(TEXT EXCERPT Opens)
Social media users have discovered a controversial use case for Google’s new Gemini artificial intelligence model: removing watermarks from images, including those published by Getty Images and other well-known stock media resources.

Last week, Google expanded access to the image generation feature in Gemini 2.0 Flash, which allows the model to generate and edit image content independently. By all accounts, this is a powerful feature. But it also seems to have a few limitations. Gemini 2.0 Flash will create images featuring celebrities and copyrighted characters without any complaints, and as mentioned earlier, it will remove watermarks from existing photos.

As several X and Reddit users have pointed out, Gemini 2.0 Flash doesn’t just remove watermarks, it tries to fill in any gaps left by the watermark removal. Other AI tools do this as well, but Gemini 2.0 Flash seems to be extremely adept at it – and it’s free to use.
(TEXT EXCERPT Closes)
(DATA LISTING Opens)
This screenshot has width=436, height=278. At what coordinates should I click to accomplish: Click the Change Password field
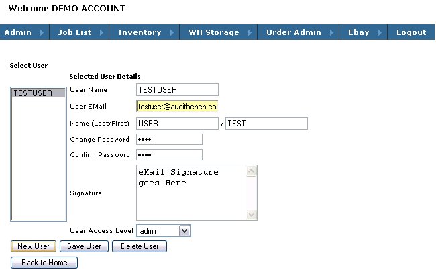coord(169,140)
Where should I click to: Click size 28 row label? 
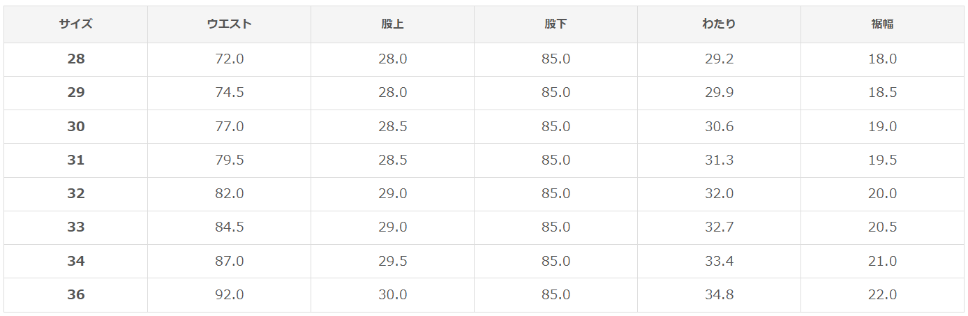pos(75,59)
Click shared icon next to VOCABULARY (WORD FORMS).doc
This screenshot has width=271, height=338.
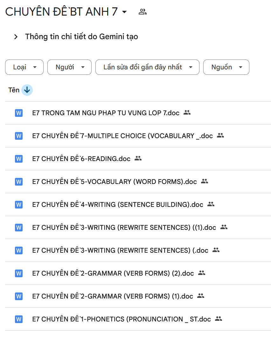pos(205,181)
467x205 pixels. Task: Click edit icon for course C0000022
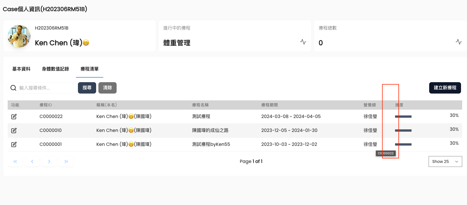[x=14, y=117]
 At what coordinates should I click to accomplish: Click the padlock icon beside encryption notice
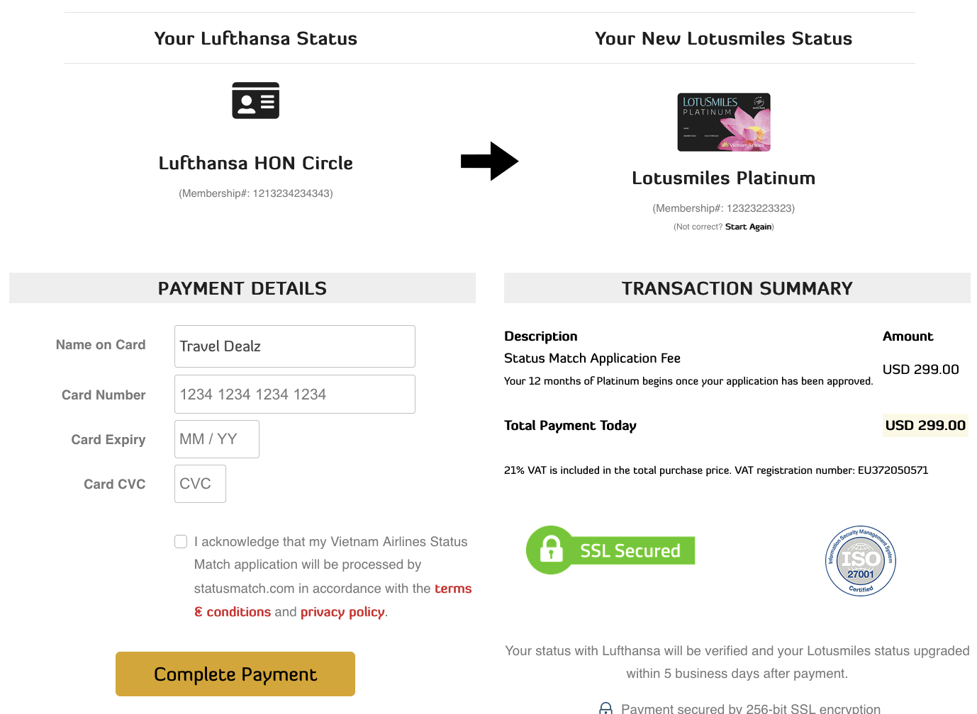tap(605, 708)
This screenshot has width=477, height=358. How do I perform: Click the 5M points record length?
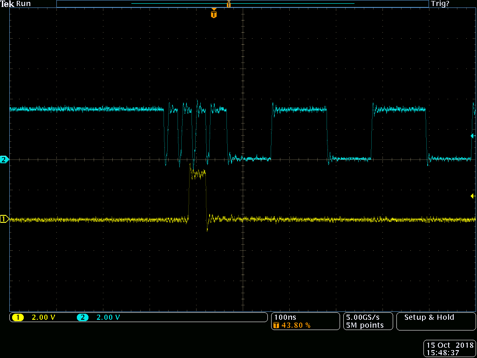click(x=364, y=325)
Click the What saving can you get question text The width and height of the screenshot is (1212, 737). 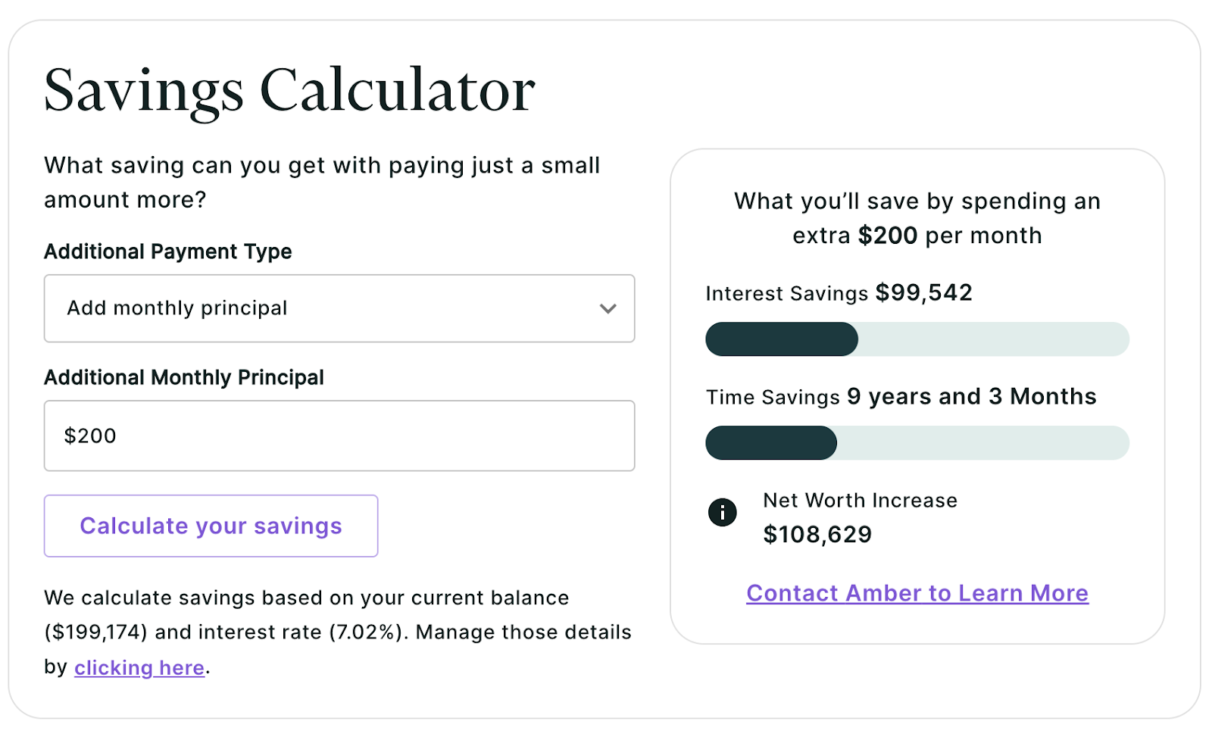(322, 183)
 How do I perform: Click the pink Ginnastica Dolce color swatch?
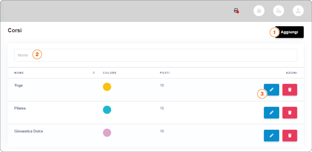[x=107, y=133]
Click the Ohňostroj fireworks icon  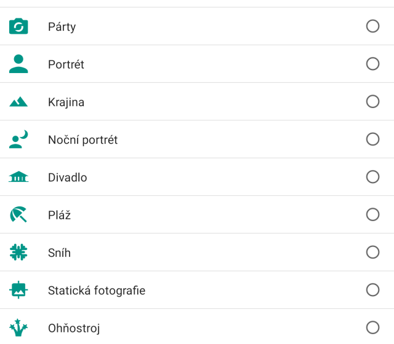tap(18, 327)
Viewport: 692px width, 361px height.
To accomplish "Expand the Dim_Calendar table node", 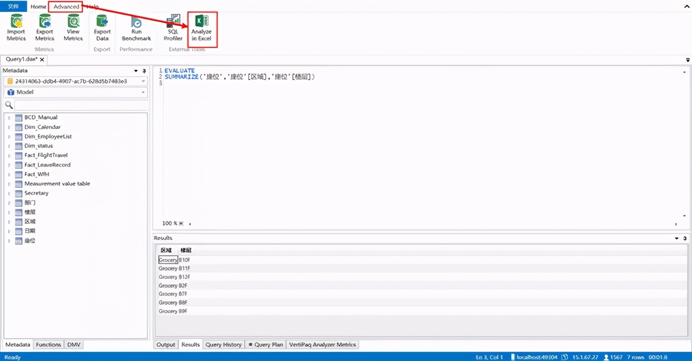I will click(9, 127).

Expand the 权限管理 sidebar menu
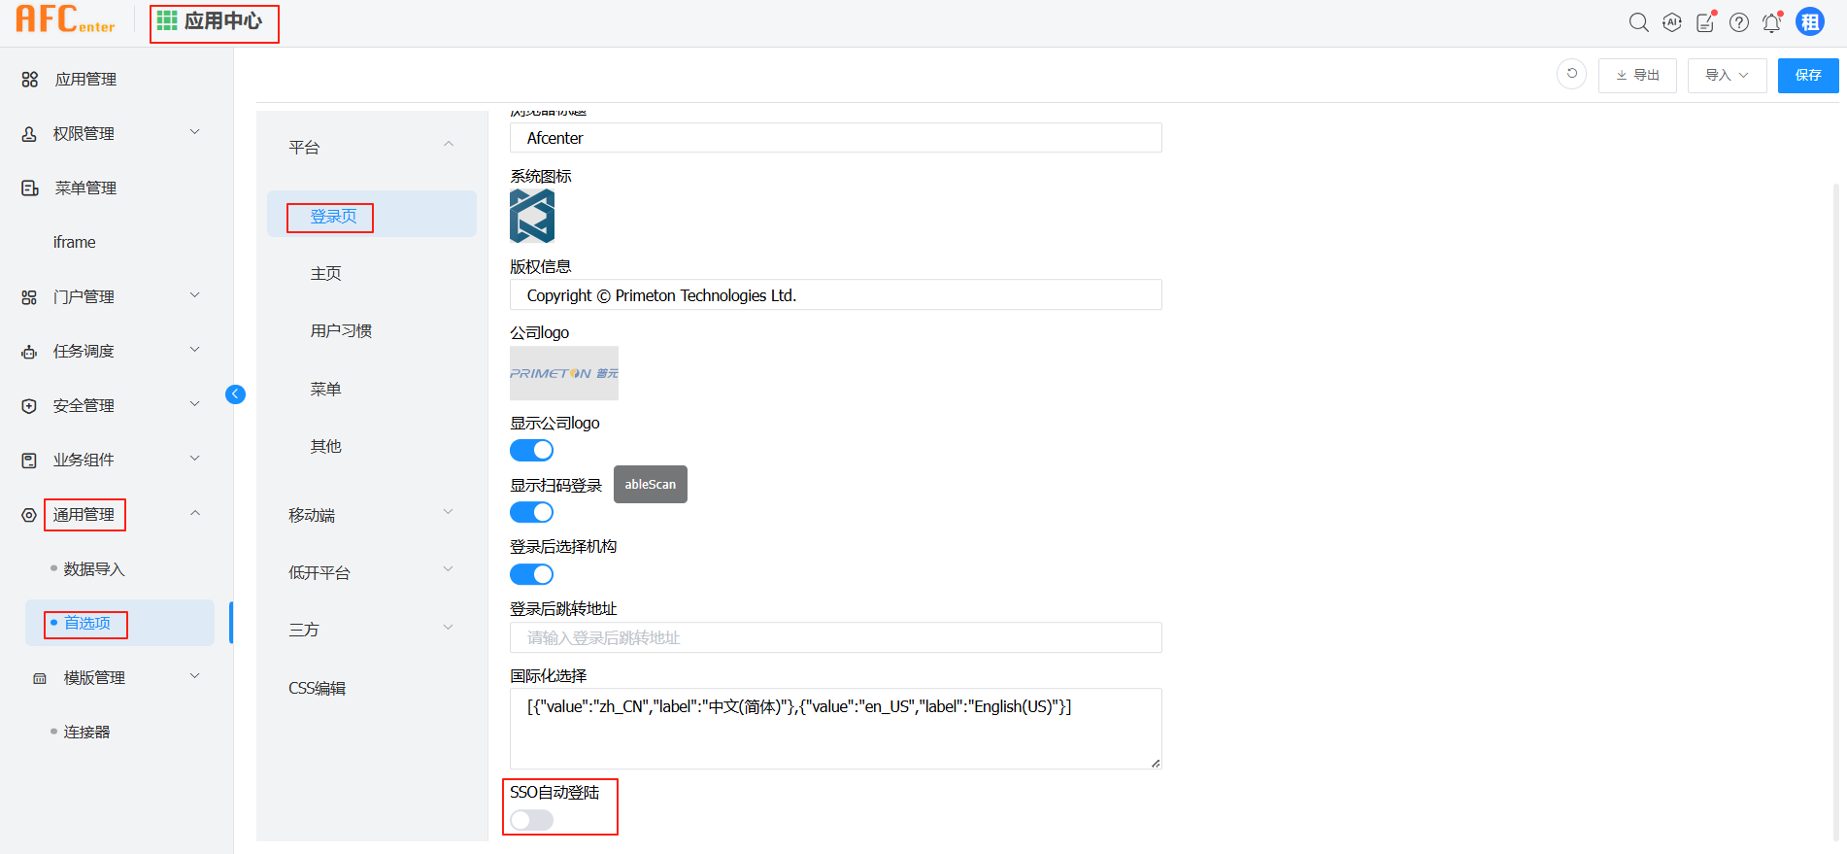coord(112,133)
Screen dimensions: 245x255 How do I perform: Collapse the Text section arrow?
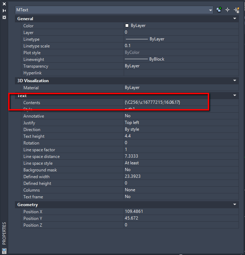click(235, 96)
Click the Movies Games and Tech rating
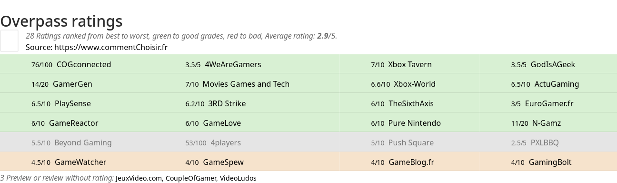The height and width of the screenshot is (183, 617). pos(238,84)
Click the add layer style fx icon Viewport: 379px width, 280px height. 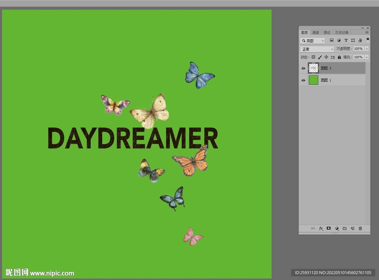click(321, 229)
(DATA LISTING Closes)
[LIST OF TASKS]
1 - Answer these questions from the article on Gemini and watermarks:
(a) Which stock media company is named as a source of images whose watermarks are being removed?
(b) Which Gemini model had access to its image generation feature expanded last week?
(c) On which two platforms did users point out that the model fills in gaps left by watermark removal?
2 - Write a continuation of the article on Gemini and watermarks, starting right after its last sentence.
The listing above is separate material with no connection to the article.

[ANSWER LIST]
1 -
(a) Getty Images
(b) Gemini 2.0 Flash
(c) X and Reddit

2 -
To be clear, the image generation feature in Gemini 2.0 Flash is currently labeled “experimental” and “not for production use” and is only available in Google’s developer tools like AI Studio. The model also does not remove watermarks perfectly. Gemini 2.0 Flash doesn’t seem to be able to handle some translucent watermarks and watermarks that are overlaid on large parts of images.

However, some copyright holders will probably be unhappy with the lack of restrictions on the use of Gemini 2.0 Flash. Models including Anthropic’s Claude 3.7 Sonnet and OpenAI’s GPT-4o explicitly refuse to remove watermarks; Claude calls removing a watermark from an image “unethical and potentially illegal.”